## BRIEF
Using the records below, write out again exactly the lines that begin at the line containing "Viewport: 160px width, 346px" and end at the line containing "Task: Click the shoulder value 29.5", and no other lines.

## ENTRIES SUPPLIED
——

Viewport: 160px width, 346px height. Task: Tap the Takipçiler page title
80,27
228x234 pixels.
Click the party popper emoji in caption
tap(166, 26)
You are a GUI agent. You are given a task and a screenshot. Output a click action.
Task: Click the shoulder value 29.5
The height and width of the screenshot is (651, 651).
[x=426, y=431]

——

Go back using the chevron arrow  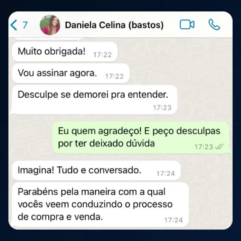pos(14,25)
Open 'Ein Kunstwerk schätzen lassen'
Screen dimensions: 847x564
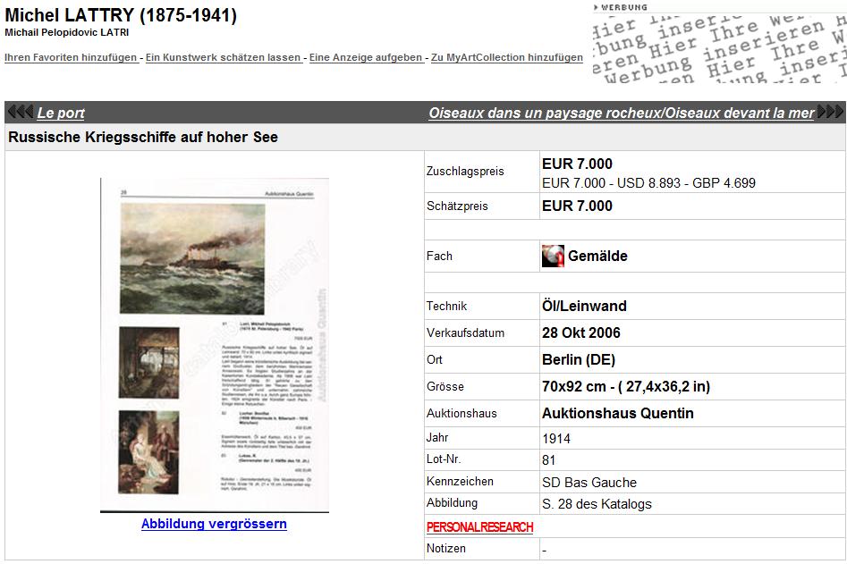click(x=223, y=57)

——

## OUTPUT FOR THIS EXERCISE
Viewport: 160px width, 346px height. Task: Tap the Takipçiler page title
80,27
228x234 pixels.
Click the party popper emoji in caption
tap(166, 26)
You are a GUI agent. You are given a task and a screenshot. Output a click action.
Task: Click the shoulder value 29.5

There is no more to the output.